What you have to do -
Every record below must be returned exactly as it was received.

Source records -
▶

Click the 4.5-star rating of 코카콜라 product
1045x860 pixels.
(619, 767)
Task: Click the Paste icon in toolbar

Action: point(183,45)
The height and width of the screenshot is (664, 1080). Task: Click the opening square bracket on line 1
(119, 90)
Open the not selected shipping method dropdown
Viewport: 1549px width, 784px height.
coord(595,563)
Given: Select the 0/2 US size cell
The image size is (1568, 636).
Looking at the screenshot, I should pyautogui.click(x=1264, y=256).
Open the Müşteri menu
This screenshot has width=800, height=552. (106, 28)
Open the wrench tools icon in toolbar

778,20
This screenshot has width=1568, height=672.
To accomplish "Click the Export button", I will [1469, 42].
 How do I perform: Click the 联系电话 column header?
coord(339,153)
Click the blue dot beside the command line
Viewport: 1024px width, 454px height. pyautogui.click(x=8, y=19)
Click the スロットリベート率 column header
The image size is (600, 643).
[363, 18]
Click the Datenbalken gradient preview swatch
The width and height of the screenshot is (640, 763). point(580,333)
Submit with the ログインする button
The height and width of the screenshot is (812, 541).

◀

Task result -
Click the 4.5-star rating of 코카콜라 product
1045x860 pixels.
(619, 767)
Task: Click the Paste icon in toolbar

Action: point(183,45)
The height and width of the screenshot is (664, 1080). Task: Click the opening square bracket on line 1
(119, 90)
Open the not selected shipping method dropdown
Viewport: 1549px width, 784px height.
coord(595,563)
Given: Select the 0/2 US size cell
The image size is (1568, 636).
Looking at the screenshot, I should pyautogui.click(x=1264, y=256).
Open the Müşteri menu
This screenshot has width=800, height=552. (106, 28)
Open the wrench tools icon in toolbar

778,20
This screenshot has width=1568, height=672.
To accomplish "Click the Export button", I will [1469, 42].
 How do I perform: Click the 联系电话 column header?
coord(339,153)
Click the blue dot beside the command line
Viewport: 1024px width, 454px height. pyautogui.click(x=8, y=19)
Click the スロットリベート率 column header
The image size is (600, 643).
[363, 18]
Click the Datenbalken gradient preview swatch
The width and height of the screenshot is (640, 763). point(580,333)
Submit with the ログインする button
The height and width of the screenshot is (812, 541).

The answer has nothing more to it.